Rafael Barrett
Hace muchos años, vivía
un matrimonio. Eran muy pobres, él leñador, ella lavandera. Eran muy feos, casi
horribles; ella con su enorme nariz y sus cejas de carbón, parecía una bruja; él,
con su áspera pelambre, parecía un oso. Pero se amaban tanto, tanto, que tuvieron
un niño más bello que la aurora.
No
se atrevían a acariciar con sus rudas manos aquella carnecita en flor. Adoraban
al hijo como a un Jesús. Le pusieron una riquísima cuna, le alimentaron con la leche
de la mejor cabra del valle. Creció, y le vistieron y ataviaron lujosamente. Besaban
la huella de sus pies, y se embriagaban con el eco de su voz. Necesitaron oro para
el ídolo. El padre cortaba leña de día, y de noche se dedicaba a faenas misteriosas,
hasta que le sorprendieron en ellas y le ahorcaron. La madre, cuando no lavaba en
el río, pedía limosna. A veces, a lo largo del camino, encontraba señores, que se
detenían al verla, y se reían de la enorme nariz y de las cejas de carbón. “¡Bruja,
móntate en este palo, y vuela al aquelarre!” Entonces la mujer hacía bufonadas,
y recogía monedas de cobre.
Entretanto,
el hijo se había transformado en un arrogante doncel. Ocioso y feliz, paseaba su
esbelta figura adornada de seda y de encajes. En sus talones ágiles cantaban dos
espuelas de plata, y sobre su gorro de terciopelo se estremecía una graciosa pluma
de avestruz. Si le hablaban de la lavandera, respondía:
–No
la conozco; no soy de aquí. ¿Mi madre, esa vieja demente? Y todavía sospecho que
es ladrona.
Sin
embargo, iba en secreto al hogar, donde encontraba siempre un puñado de dinero,
una mesa con sabrosos manjares, un lecho pulcro y dos ojos esclavos.
Una
vez pasó la hija del rey de la comarca, y se enamoró del mozo.
–¿Cuál
es tu familia? –preguntole.
–Soy
el príncipe Rubio –contestó–. Mi patria está muy lejos, a la derecha del fin del
mundo.
La
niña le creyó y se casó con él. Hubo grandes fiestas, y fueron enviados a la derecha
del fin del mundo embajadores que no volvieron. La madre hubiera muerto de orgulloso
placer si no hubiera pensado que aún podía, por algún azar, ser útil a su hijo.
Un
año después se supo que el príncipe había caído enfermo de una enfermedad contagiosa
y horrible. La princesa había huido de su lado, y nadie se atrevía a socorrerle.

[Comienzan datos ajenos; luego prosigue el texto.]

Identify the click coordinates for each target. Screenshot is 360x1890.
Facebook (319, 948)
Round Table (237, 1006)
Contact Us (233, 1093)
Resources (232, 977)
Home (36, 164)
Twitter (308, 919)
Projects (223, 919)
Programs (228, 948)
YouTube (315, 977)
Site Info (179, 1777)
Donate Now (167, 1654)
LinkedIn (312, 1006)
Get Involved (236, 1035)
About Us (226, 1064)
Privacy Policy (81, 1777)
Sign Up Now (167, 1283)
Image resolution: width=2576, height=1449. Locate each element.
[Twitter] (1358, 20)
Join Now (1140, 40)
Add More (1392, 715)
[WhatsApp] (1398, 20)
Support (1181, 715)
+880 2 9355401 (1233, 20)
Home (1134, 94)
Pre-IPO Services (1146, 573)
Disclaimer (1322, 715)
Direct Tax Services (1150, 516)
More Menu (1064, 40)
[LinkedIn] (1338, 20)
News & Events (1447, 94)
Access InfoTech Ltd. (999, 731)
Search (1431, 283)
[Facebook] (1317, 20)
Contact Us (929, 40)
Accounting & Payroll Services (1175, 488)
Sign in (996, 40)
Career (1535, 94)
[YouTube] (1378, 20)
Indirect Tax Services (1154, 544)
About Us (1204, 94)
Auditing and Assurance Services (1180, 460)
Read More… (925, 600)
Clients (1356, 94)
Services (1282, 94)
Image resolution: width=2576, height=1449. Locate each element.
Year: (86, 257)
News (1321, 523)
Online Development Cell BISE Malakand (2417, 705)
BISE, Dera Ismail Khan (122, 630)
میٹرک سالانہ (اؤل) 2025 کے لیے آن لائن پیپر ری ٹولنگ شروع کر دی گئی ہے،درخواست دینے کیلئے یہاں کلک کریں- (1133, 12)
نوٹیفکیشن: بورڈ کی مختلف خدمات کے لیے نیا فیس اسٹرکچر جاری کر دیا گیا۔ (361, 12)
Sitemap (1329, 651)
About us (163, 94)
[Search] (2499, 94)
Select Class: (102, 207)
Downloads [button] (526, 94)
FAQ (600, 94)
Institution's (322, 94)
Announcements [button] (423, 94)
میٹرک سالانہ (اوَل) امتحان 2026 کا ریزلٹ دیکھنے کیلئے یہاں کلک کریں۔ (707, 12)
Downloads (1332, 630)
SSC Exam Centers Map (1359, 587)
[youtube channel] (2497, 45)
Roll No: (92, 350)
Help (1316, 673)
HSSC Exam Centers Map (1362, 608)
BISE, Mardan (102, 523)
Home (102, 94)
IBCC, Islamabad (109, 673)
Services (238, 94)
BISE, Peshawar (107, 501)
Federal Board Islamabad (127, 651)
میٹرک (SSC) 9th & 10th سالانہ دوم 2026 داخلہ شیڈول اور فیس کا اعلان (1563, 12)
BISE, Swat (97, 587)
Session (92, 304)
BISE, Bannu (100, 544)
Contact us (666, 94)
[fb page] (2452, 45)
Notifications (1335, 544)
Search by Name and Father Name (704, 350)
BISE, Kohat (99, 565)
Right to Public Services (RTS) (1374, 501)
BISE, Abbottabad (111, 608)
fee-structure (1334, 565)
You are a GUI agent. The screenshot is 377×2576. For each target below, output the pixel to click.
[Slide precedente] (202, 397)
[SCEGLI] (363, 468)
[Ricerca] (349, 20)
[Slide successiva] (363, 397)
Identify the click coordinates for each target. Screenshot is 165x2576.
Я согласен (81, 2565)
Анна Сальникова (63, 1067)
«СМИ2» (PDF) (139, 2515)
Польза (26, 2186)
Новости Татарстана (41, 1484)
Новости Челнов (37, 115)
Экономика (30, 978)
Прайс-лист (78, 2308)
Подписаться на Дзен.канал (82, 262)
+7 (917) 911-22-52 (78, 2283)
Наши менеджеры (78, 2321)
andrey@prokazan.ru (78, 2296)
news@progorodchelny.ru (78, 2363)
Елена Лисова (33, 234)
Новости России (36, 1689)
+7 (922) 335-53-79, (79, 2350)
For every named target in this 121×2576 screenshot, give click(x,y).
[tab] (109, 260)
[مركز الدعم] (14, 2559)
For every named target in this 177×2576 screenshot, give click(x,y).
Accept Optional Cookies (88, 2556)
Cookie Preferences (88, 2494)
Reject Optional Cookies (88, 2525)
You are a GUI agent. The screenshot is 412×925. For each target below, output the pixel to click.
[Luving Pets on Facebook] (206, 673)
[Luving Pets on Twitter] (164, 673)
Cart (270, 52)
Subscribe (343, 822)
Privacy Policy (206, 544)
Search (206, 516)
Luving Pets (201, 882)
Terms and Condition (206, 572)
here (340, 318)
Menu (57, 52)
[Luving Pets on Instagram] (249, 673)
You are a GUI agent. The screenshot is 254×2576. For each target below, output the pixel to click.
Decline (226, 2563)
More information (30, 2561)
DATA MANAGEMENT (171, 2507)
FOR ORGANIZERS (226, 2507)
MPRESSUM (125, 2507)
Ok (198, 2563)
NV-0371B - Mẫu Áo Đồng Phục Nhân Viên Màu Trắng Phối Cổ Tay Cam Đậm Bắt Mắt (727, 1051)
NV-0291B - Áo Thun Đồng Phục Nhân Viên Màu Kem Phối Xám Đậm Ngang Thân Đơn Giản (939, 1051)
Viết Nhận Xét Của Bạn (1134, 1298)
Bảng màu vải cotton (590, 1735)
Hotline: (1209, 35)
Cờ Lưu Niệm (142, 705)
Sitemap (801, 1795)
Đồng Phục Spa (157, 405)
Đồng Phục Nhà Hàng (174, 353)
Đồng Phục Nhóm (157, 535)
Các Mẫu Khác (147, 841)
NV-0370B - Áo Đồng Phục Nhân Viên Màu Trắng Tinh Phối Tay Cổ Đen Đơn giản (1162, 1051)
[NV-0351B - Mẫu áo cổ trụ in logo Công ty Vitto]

El príncipe agonizaba a solas.
Entonces
la madre se arrastró hasta las puertas del palacio, y tanto hizo que la dejaron
entrar como enfermera. Su hijo estaba en un soberbio lecho de damasco, bajo un dosel
de púrpura. Su rostro desparecía, devorado por una lepra monstruosa.
–Hermoso
mío –dijo la madre–. Yo te salvaré.
Y
lo besó y cuidó amorosamente hasta la noche.
Pero
a medianoche vino la Muerte por el príncipe.
–Muerte,
ten compasión de mí –suplicó la madre–. Lleva a esta anciana decrépita, y no a este
joven lleno de vigor. Permítele vivir, y engendrar para ti nuevos mortales.
–¿Cuál
de los dos? –preguntó sonriendo la Muerte al leproso.
El
príncipe alargó su diestra descarnada y señaló a su madre, que lanzó un grito de
alegría.
–¡Gracias,
hijo mío!
Y
la Muerte la tomó en brazos, y la arrebató sin esfuerzo, porque pesaba menos que
un fantasma.
Al
día siguiente, el príncipe apareció sano y robusto ante su corte. Más tarde fue
rey, y reinó mucho tiempo, y tuvo muchos hijos, y gozó de todos los deleites de
la tierra.
Pero
su barba blanca alcanzó a sus rodillas, y sus huesos se secaron. Le llegó su hora,
y llamó a su madre.
–¿Qué
quieres, niño mío? –suspiró en silencio.
–¡Salvarme!
–Hijo
mío, yo fui; ya no soy nada, sino un dolor sin cuerpo. Quizá me oíste gemir en el
viento y llorar con la lluvia en tus cristales. En mí no quedó sustancia ni energía.
Soy menos que el recuerdo de una sombra. Ni siquiera puedo reunir mis lágrimas para
ti. Soy tu madre muerta.
–¡Madre
cruel, madre amarga, maldita seas mil veces! –exclamó el moribundo.
–¿Cuál
es mi crimen? –sollozó el silencio.
–¿Para
qué me diste la vida, si no me diste la inmortalidad?